Let $f : R^n \to R_+$ with $f(x) = x^TAx + 2b^Tx + c$ , where $A \in R^{n\times n} , b \in R^n , c \in R$. Show that the block matrix
$G =\pmatrix{A & b \\ b^T & c}$
is positive semidefinite.
I know that positive semidefinite means $x^TGx \geq 0$ for all x in vector space. For this question I think I need to somehow compute the expression f(x) from block matrix and from that conclude that it is positive semidefinite. However, I lost in dimensions while computing $x^TGx$ since G is matrix of matrix. So, I thought to break vector x in $R^n$ by vector u and v and compute $\pmatrix{u^T & v^T}{G}$ $\pmatrix{u & v}$. But that will not give f(x) expression. How can I approach this question ?

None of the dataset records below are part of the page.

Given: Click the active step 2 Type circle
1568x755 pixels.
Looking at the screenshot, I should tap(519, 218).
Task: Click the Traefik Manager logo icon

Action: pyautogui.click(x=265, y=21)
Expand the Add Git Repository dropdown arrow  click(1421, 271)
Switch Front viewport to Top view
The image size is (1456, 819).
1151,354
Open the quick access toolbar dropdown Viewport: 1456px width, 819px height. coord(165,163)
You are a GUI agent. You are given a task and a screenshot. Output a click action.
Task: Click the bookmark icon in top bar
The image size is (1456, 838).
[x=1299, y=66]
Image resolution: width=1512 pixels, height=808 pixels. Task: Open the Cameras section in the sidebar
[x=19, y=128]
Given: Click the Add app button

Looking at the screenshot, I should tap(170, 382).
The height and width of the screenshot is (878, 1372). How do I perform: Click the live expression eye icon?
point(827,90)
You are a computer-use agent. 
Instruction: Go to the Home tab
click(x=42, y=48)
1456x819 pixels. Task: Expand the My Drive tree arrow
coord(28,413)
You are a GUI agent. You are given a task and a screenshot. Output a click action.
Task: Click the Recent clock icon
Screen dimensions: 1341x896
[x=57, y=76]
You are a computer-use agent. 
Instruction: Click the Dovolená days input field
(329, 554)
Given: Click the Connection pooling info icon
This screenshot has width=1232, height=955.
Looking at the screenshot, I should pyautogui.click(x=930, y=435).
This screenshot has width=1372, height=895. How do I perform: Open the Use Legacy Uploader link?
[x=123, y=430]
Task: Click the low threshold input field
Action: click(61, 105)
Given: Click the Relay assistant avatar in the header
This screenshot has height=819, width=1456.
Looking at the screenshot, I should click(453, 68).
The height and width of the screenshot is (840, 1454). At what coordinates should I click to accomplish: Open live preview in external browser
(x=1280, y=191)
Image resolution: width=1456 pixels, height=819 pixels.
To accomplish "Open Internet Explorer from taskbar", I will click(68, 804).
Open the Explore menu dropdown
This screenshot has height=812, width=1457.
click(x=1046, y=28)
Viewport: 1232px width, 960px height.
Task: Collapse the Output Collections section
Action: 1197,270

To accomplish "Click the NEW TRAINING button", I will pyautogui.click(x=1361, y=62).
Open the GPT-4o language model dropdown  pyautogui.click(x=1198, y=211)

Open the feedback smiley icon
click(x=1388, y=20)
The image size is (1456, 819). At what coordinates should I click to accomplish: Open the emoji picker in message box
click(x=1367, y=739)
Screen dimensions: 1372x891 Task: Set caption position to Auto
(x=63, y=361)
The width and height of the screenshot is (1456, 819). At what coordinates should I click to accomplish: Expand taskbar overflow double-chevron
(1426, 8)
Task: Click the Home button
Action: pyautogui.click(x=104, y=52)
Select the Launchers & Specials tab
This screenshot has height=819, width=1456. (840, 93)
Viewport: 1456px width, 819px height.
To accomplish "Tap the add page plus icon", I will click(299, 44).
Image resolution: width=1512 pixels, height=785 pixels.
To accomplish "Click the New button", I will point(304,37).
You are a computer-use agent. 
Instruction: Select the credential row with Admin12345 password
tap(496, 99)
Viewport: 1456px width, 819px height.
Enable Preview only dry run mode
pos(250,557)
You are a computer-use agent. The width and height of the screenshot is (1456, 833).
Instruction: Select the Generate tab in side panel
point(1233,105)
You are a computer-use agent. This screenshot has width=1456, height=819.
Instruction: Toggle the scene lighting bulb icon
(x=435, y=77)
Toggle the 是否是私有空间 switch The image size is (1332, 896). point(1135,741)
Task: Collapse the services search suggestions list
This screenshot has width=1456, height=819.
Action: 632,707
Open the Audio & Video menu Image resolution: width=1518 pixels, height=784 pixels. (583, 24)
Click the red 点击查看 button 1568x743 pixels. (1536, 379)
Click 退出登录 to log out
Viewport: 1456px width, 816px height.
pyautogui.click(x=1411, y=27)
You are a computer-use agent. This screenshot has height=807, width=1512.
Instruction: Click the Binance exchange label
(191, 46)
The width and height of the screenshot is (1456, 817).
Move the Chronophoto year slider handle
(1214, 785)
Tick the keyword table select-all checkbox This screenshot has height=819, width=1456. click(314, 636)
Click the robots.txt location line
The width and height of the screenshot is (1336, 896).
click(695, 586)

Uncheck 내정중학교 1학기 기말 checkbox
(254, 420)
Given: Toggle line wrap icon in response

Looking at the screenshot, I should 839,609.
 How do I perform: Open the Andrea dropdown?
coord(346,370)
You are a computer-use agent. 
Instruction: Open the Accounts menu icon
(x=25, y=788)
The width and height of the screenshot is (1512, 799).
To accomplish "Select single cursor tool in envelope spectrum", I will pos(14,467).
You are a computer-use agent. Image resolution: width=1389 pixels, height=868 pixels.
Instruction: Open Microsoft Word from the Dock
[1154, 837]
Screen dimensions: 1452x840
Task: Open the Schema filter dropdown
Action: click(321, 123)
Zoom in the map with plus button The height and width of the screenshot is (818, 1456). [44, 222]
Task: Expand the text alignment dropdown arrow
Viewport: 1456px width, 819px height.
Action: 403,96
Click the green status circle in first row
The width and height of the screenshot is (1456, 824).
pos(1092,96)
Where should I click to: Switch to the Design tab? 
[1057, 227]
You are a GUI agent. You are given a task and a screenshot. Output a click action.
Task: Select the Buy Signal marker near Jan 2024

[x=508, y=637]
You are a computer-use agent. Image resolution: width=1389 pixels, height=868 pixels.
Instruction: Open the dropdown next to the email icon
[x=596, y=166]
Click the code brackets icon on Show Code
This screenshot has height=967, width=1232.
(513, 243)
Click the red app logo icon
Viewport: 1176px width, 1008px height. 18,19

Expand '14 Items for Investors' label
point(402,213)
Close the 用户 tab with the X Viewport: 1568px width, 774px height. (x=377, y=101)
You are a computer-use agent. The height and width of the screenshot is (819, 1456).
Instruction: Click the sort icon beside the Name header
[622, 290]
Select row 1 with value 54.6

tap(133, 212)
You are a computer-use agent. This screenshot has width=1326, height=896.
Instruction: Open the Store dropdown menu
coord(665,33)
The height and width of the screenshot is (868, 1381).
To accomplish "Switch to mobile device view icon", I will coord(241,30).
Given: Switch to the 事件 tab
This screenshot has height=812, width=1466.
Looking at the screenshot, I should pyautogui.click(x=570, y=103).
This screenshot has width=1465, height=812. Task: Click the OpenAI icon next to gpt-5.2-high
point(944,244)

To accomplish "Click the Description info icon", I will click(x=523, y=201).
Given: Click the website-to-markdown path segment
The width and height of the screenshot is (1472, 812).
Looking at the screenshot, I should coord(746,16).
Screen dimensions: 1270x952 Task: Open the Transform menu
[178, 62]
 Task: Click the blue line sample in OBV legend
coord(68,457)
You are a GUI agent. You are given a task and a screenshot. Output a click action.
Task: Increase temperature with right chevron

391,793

Let $y\in \mathbb R^{n+1}$, denote by $u$ the last coordinate and by $x$ the first $n$ coordinate as a vector of $\mathbb R^n$. Observe that \begin{align*} y^T G y&=x^T A x+ub^Tx+x^Tbu+u^2 c\\ &=x^TAx+2b^Txu+cu^2 \end{align*} Now if $u=0$, then this is exactly $x^TAx$ and if this is negative, then for some $a\in \mathbb R_+$ big enough we can have $f(ax)=x^TAxa^2+2b^T xa+c <0$, indeed it is a second order polynomial in $a$ with negative leading coefficient. This is a contradiction therefore the case $u=0$ is solved, suppose therefore that $u\neq 0$, then \begin{align*} y^T G y &= u^2\left(\frac{x^TAx}{u^2}+\frac{2b^Tx}{u} + c \right)\\ &= u^2 f\left( \frac{x}{u} \right)\\ &\geq 0 \end{align*}
Therefore $G$ is positive semidefinite.